Opinión | ENTRE LÍNEAS

JuanM. Niza

Lo que más odia el turista

Lo que más le molestará de cada ciudad que visita es que haya otros muchísimos como él

Me sorprendí el otro día dándome cuenta de que un servidor antes era más detallista con los turistas. He descubierto que he ido perdiendo cierta amabilidad. No me refiero a la educación. ¡Faltaría más! Pero sí que tengo menos deseo de agradar al visitante a toda costa. Por ejemplo, recuerdo que antes si pasaba por la calle Torrijos me paraba cada dos por tres para que el visitante hiciera cómodamente sus fotos de grupo ante las puertas de la Mezquita-Catedral más cuajadas de yeserías bicolor: la de San Ildefonso, San Miguel, San Sebastián, la del Espíritu Santo... Hoy en día me hago el despistado y cruzo ante sus cámaras sin variar mi paso. «Que el turista haga la foto cuando lo vea oportuno», pienso. Porque si un cordobés que tiene esa calle en sus itinerarios diarios tiene que pararse ante todo el que está preparando una foto, como mínimo tiene que perder un par de minutos, que al cabo del mes sería una hora. Media jornada al término de un año. Y si no quedase más remedio, pues posiblemente seguiría deteniéndome unos instantes, aunque me deje perplejo esa manía de muchos de poner poses raras ante unas maravillas como son las puertas de la Mezquita-Catedral, usándolas solo como telón de fondo para la foto pero sin mostrar ningún interés ni respeto por este conjunto, su historia y su significado... Como dejan patente algunas actitudes que se ven.

No sé... Quiero pensar que, como el resto de mis paisanos, por mucha presión que ejerza el turismo, tampoco acabaré perdiendo la amabilidad. Aunque quizá ahora comprendo, sin llegar a justificar, esa bien ganada fama de mal educados que tienen los parisinos con los turistas, quizá propiciada por décadas y décadas de ser la ciudad más visitada de Europa.
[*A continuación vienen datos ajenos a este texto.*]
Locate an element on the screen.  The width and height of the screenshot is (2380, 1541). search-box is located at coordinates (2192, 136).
El caso es que, además de buscar otro modelo de turismo, algo que tenemos que plantearnos entre todos para nuestra ciudad (una Córdoba que ya está hartita de despedidas horteras y alcohólicas de solteros), también habría que cambiar la forma de ser turista, algo que solo compete a cada uno personalmente. Digo todo esto porque ya en pleno verano los afortunados que puedan saldrán de Córdoba, y también serán turistas allí donde vayan. Salvo los cordobeses que se marchen a la playa u otros sitios fresquitos, que quizá pueden encuadrarse más en la categoría de refugiados climáticos.
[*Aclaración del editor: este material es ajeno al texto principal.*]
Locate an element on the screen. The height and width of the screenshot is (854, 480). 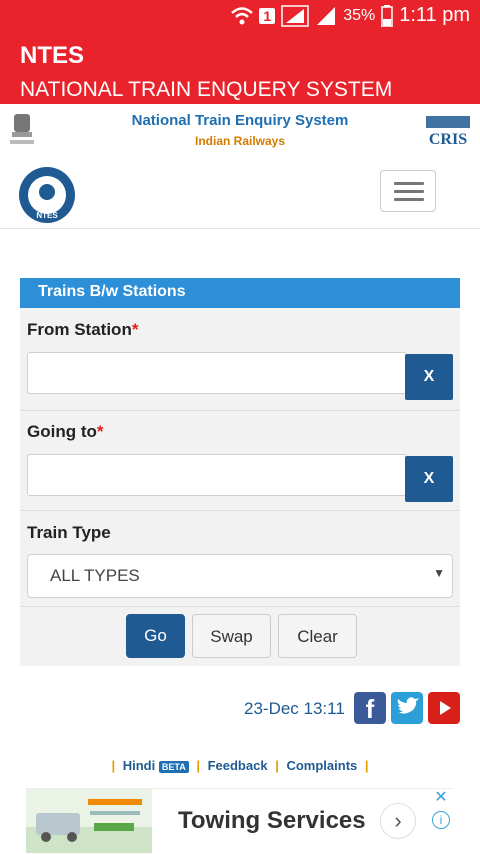
app-title: NTES is located at coordinates (52, 56).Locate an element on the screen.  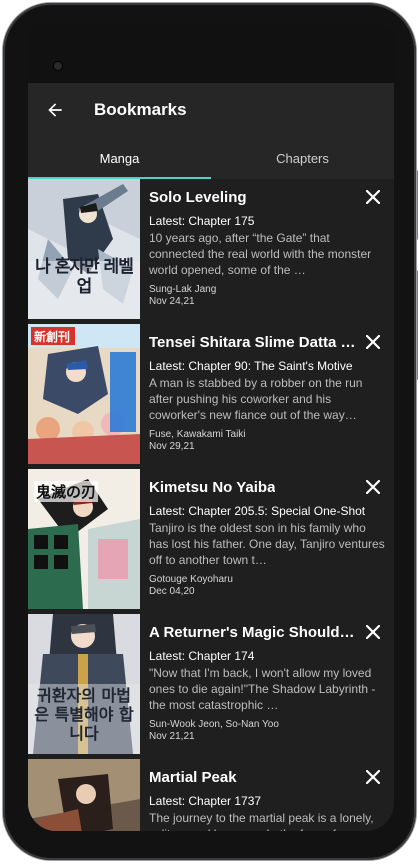
bookmark-date: Nov 24,21 is located at coordinates (172, 302).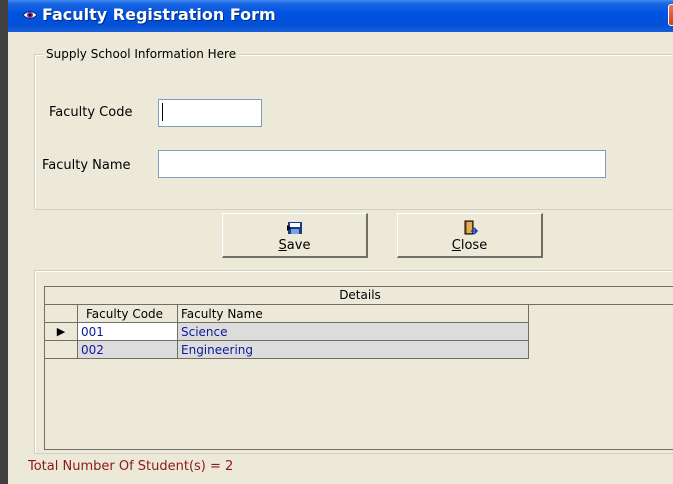 This screenshot has height=484, width=673. What do you see at coordinates (294, 246) in the screenshot?
I see `save-button-label: Save` at bounding box center [294, 246].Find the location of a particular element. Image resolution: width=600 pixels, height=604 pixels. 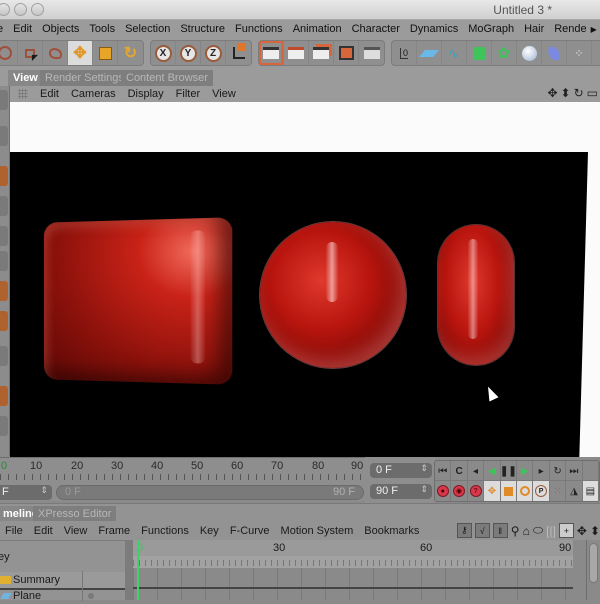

En todo caso, tanto los que vienen como los que van, todos quieren ver mundo sintiéndose «viajeros», que no «turistas». Porque el «viajero» tiene cierta connotación de aventurero, de descubridor, de embajador, de filósofo, de investigador, de alumno, de sabio, de artista... Y un «turista» es solo eso: un «turista». Un tipo de ganado vacacional que paga para ver algo mono con la seguridad de volver a casa para continuar con la vida que lleva.

Y claro, el que quiere verse como «viajero» (que en el fondo somos todos), si realmente no va a disfrutar de los auténticos valores del lugar pese a los contratiempos, si no va con humildad y ojos dispuestos a sorprenderse, si no ve más allá de ‘lo mono’ que es un sitio, lo que más le molestará de cada ciudad que visita es que haya otros muchísimos como él, porque su mera presencia les echa en cara la gran verdad: que simplemente es otro turista más.

La mitad de todo el viaje lo hace el espíritu con el que se viaja. Y al auténtico viajero poquísimos contratiempos le amargan la experiencia. Al turista, sin embargo, lo que más le molesta es... el turismo.